On the other hand, successful TJR will reduce the number of painful joints in a population affected by multiple sources of musculoskeletal pain and disability, such as that reported here. This incremental gain may lead to a greater likelihood that subsequent procedures or treatments will be successful in reducing disability. Furthermore, neither the global WOMAC score nor the pain or function scores necessarily conveys the patient’s perception of change. While the minimal clinically important difference (MCID) is a meaningful metric at the group level, it is less pertinent to understanding the threshold for improvement for a particular individual. Metrics focusing on patients’ perception of benefit might document that some subjects who did not achieve the MCID or PASS are nonetheless gratified to have one fewer problem that limits their mobility. Such patients may become able to perform activities they view as critical as a direct result of TJR even though they exhibit modest improvements in traditional scores. This represents the ‘glass half full’ point of view that may not be captured with typical metrics. Furthermore, if the patient considers TJR as even a ‘partial’ success, he or she may be more apt to accept other surgical and non-operative treatments to address additional painful joints.

Second, the ‘sweet spot,’ as the authors aptly term the optimal level of preoperative pain and functional limitation, is intimately intertwined with the definition of outcome.

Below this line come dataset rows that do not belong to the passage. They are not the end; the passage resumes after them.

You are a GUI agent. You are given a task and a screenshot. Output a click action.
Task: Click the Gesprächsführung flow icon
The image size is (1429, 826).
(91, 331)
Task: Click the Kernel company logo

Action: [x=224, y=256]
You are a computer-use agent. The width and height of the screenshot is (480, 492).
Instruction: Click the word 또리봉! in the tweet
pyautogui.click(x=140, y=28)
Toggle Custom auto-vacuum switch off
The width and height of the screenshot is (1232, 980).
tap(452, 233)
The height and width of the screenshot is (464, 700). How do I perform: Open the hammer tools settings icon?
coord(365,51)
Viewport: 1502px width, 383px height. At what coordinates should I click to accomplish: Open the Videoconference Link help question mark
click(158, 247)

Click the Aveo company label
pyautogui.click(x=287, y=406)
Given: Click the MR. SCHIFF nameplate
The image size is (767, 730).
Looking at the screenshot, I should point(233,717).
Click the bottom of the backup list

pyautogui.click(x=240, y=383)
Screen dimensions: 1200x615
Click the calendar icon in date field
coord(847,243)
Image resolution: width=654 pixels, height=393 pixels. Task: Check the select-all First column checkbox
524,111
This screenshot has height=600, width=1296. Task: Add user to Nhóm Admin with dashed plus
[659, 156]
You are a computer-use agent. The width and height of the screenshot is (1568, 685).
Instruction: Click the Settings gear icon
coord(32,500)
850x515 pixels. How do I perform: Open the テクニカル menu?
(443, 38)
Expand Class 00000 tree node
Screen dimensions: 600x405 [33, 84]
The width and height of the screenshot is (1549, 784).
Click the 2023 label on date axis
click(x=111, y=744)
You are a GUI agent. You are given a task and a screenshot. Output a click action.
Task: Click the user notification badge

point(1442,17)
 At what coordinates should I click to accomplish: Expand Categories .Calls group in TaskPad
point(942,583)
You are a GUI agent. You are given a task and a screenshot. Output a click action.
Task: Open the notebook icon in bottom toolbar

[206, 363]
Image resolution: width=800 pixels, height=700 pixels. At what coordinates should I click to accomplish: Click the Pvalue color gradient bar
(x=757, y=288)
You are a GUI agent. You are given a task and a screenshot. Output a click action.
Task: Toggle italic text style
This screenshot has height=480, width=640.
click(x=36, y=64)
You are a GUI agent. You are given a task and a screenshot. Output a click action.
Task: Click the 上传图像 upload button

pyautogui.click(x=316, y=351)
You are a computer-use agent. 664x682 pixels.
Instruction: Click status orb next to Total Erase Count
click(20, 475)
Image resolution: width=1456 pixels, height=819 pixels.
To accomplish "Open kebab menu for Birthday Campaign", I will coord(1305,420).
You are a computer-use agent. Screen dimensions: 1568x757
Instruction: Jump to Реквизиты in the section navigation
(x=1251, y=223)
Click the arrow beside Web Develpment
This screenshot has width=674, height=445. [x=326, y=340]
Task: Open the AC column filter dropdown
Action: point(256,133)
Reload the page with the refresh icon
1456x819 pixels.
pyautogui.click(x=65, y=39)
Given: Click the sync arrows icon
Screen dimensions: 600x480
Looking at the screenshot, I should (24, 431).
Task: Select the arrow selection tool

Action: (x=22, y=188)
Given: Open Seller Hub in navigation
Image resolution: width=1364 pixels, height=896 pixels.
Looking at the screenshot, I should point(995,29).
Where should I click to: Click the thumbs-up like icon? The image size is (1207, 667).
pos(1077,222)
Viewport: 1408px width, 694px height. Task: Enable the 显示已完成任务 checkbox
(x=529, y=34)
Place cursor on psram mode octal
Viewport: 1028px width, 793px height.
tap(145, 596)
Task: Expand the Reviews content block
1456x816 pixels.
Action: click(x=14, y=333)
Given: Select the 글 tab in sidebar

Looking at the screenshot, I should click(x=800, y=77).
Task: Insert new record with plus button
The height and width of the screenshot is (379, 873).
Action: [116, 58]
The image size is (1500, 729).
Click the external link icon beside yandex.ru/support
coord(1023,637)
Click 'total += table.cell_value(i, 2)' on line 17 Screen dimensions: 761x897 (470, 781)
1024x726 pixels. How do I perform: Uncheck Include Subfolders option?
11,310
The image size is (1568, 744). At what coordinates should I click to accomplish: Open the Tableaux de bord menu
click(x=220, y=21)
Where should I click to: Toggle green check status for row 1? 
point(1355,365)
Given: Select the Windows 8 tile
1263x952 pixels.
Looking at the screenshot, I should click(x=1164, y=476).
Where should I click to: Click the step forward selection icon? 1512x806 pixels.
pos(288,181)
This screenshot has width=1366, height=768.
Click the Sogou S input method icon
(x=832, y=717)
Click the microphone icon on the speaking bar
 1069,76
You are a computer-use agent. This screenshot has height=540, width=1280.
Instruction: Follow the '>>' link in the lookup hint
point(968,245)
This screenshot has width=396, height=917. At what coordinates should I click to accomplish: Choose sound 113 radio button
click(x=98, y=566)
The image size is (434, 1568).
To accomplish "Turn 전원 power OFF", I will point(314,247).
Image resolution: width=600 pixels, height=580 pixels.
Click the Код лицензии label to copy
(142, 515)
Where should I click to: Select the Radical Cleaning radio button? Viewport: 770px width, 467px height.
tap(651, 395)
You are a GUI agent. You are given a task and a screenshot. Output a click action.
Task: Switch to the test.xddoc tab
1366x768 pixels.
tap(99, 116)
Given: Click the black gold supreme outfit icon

If we define success in terms of improvement, patients who wait longer until they are more limited and symptomatic will have a greater probability of a successful outcome.13,14 On the other hand, if success is defined in terms of achieving an acceptable symptom state, patients with less pain and fewer limitations preoperatively will be more likely to have successful outcomes.15

Which is a more appropriate metric for success, improvement or the final status? The journey or the destination? Restoration of function or preservation? We submit that this determination is ultimately a judgment we need to make as a society. As Hawker and colleagues suggest, a policy of operating upon patients with less pain and fewer limitations will result in more operations and greater investment in TJR. Patients who undergo surgery earlier in the course of functional decline tend to improve less but achieve higher levels of function than those who undergo surgery when they have advanced functional limitations.13,14 Our analyses suggest that operating upon patients with fewer limitations is more cost effective. But cost effective interventions are nonetheless costly. We encourage continued debate on this question of whether to strive for functional restoration or preservation with costly, yet remarkably effective, reconstructive surgeries. More population-based evaluations of patients undergoing TJR, including both disease-specific and generic function and pain assessments, and scales measuring quality of life, satisfaction with surgery and realization of expectations, will further inform the question of whether the glass is half empty or half full. The paper by Hawker et al. makes an important contribution to this debate.